02-10-2023 08:36 PM
Hello,
I have created a stack of 4 x440-48p g2 switches using the alternate stacking ports. The switch stack is in production and is working, but I realized afterwards that while wiring the stack up in the rack I did the stacking ports exactly opposite of what I was supposed to do. I wired the stacking ports switch A:1 to switch B:2, B:1 to C:2, C:1 to D:2, and D:1 to A:2. I had the stack correctly wired, A:2 to B:1, B:2 to C:1, C:2 to D:1, and D:2 to A:1, in the lab when creating the stack and building the config.
Like I said, the stack is working, and the slots are in the right order still. I've never thought about it before because I assumed it wouldn't work if wired up like this, but here we are and it's working.

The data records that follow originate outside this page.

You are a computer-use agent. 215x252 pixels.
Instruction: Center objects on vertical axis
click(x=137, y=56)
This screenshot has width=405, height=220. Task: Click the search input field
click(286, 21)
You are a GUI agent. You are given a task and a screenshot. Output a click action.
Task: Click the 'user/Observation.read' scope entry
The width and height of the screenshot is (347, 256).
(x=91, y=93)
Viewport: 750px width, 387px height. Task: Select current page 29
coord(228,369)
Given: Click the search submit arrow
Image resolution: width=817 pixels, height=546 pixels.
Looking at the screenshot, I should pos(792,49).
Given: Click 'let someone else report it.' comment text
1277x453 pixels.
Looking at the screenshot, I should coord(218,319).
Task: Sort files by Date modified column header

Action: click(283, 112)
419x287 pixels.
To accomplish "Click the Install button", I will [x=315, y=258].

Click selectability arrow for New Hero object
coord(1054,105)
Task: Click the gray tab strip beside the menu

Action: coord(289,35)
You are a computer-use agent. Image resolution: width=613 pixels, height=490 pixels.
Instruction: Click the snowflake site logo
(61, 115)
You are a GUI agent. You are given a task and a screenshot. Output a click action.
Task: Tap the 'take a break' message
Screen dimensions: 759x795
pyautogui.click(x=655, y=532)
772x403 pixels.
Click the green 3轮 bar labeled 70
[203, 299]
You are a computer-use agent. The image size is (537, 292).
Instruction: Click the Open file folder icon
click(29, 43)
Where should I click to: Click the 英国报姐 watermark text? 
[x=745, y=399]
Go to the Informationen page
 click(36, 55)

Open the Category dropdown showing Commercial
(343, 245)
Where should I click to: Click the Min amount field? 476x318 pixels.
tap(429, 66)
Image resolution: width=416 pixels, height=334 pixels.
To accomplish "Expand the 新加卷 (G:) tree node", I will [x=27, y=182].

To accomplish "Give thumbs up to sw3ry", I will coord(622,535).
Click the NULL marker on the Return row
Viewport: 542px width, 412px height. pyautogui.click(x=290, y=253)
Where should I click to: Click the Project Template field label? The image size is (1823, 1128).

My question is, does the port order only really matter when initially configuring the stack? I know that's how the slots get assigned in easy stacking. I just assumed that that's the only way you could wire one up and it would work afterwards too.
Solved! Go to Solution.
02-14-2023 07:48 AM
Hello!
This should be OK. EXOS is pretty open to having ports/slots in whatever order you'd like, as long as you can keep up with which slot is which. I would generally advise to keep slots in a sequential order (IE NOT 1,3,2,4, back to 1), but the specific stack port used to go upstream vs downstream shouldn't matter.
Hope that helps!
02-14-2023 07:48 AM
Hello!
This should be OK. EXOS is pretty open to having ports/slots in whatever order you'd like, as long as you can keep up with which slot is which. I would generally advise to keep slots in a sequential order (IE NOT 1,3,2,4, back to 1), but the specific stack port used to go upstream vs downstream shouldn't matter.
Hope that helps!
02-12-2023 11:53 AM
I don't see anything particularly wrong with that, Yes it's in reverse, but the switches still see each other.
I guess the litmus test would be the diagnostic output.
Use "show stacking" on the master and it'll show what the switches think of your config.
If it's running correctly, it should say it is in a ring, along with active ports.